◆ RECORDS FOR THIS TASK
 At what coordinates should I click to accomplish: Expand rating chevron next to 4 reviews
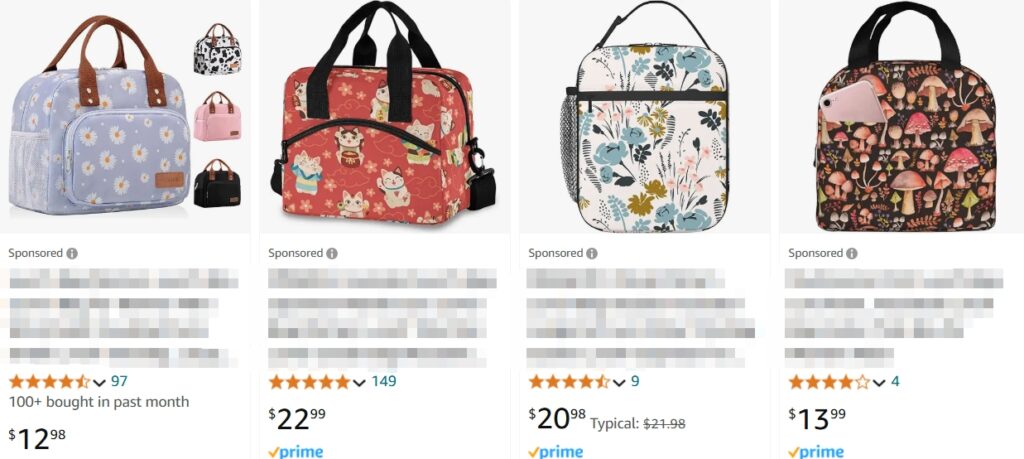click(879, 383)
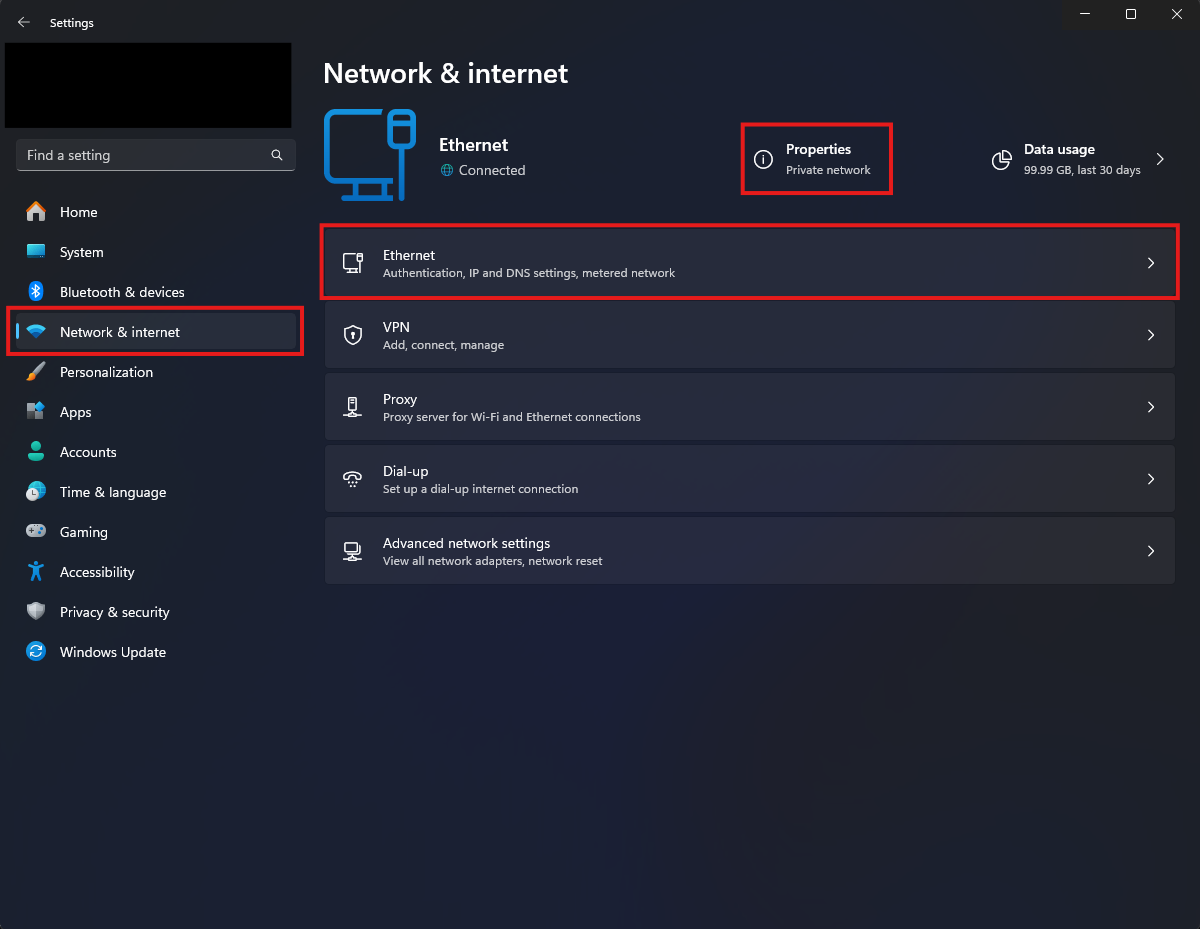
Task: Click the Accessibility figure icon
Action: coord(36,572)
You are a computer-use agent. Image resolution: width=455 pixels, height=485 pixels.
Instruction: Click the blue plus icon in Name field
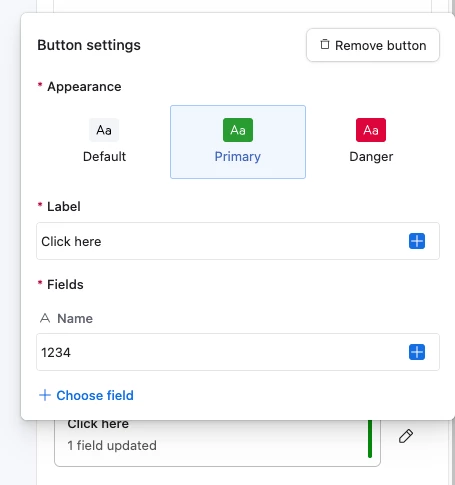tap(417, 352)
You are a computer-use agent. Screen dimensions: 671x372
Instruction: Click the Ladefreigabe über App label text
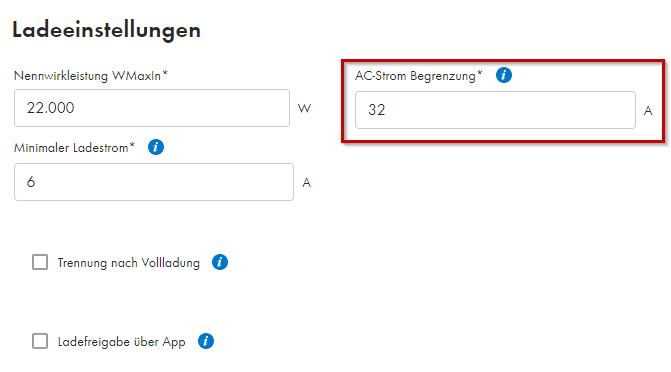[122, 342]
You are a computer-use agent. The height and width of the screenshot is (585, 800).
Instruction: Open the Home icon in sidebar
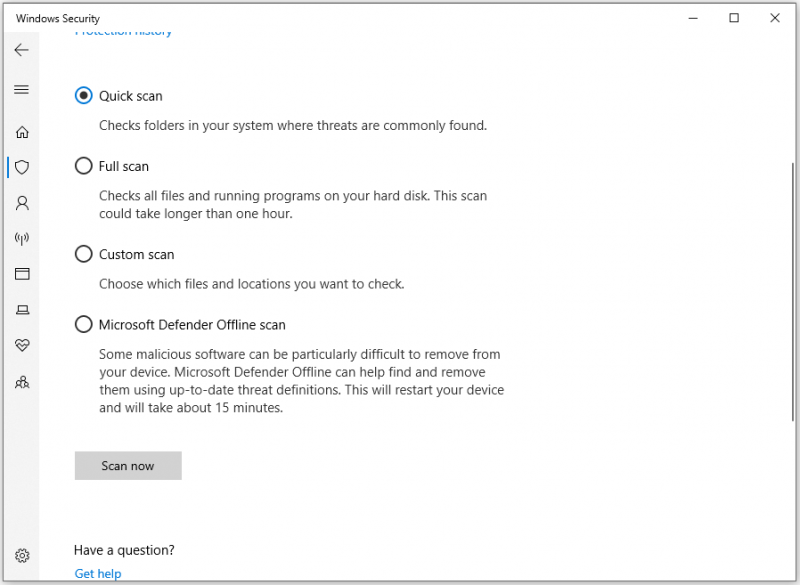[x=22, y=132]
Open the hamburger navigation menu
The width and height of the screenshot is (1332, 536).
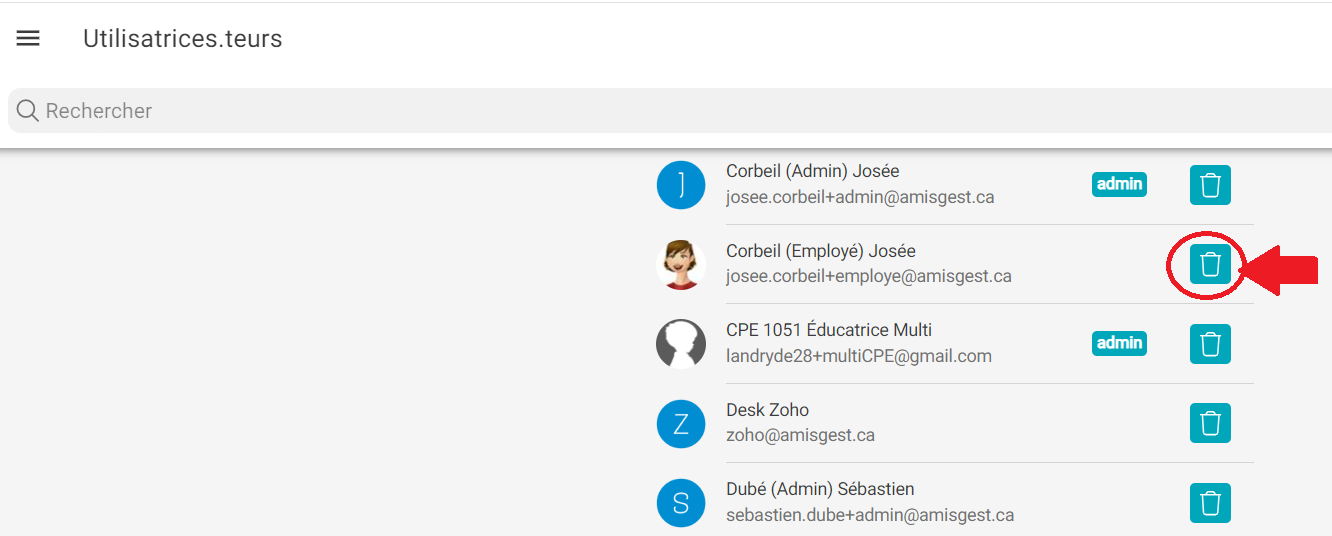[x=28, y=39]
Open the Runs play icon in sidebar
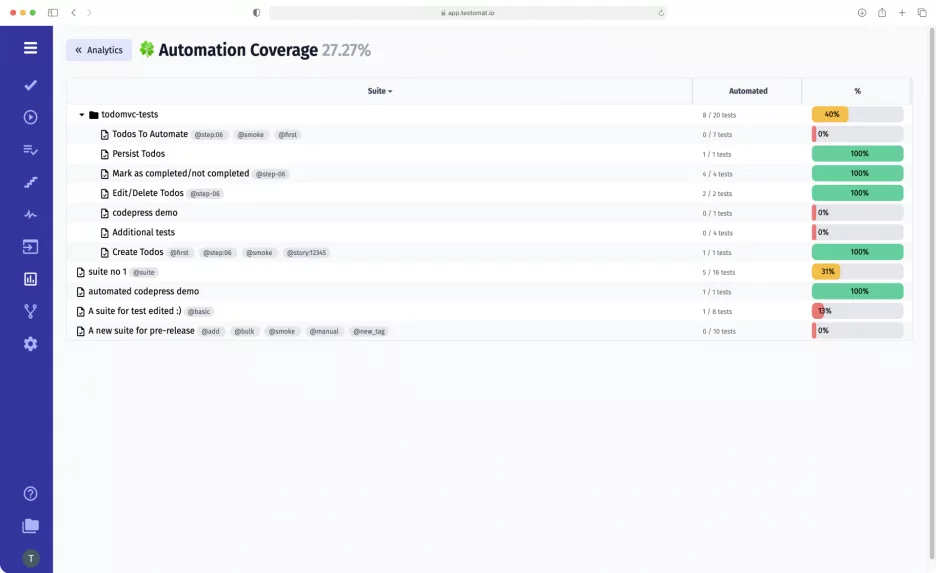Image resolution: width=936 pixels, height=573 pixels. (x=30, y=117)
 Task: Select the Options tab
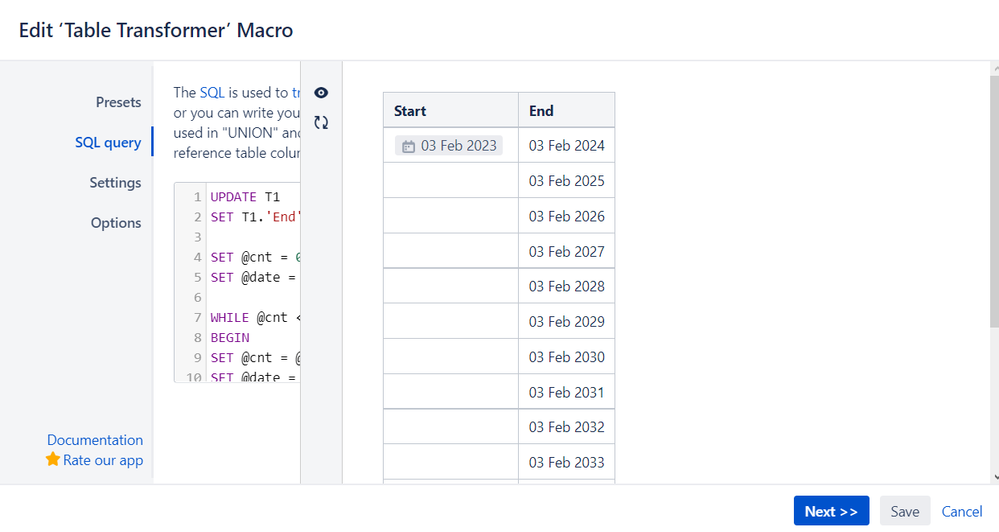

◆ PROMPT
Restate the data word for word, minus any images.

◆ EXERCISE SOLUTION
 At what coordinates should I click to accomplish: Expand rating chevron next to 4 reviews
click(879, 383)
Task: Click the Accessibility figure icon
Action: coord(36,572)
You are a computer-use agent. Image resolution: width=455 pixels, height=485 pixels.
Instruction: Click the blue plus icon in Name field
tap(417, 352)
You are a computer-use agent. Screen dimensions: 671x372
Instruction: Click the Ladefreigabe über App label text
[122, 342]
You are a computer-use agent. The height and width of the screenshot is (585, 800).
Instruction: Open the Home icon in sidebar
[x=22, y=132]
Open the hamburger navigation menu
The width and height of the screenshot is (1332, 536).
[x=28, y=39]
Open the Runs play icon in sidebar
Image resolution: width=936 pixels, height=573 pixels. (x=30, y=117)
 Task: Select the Options tab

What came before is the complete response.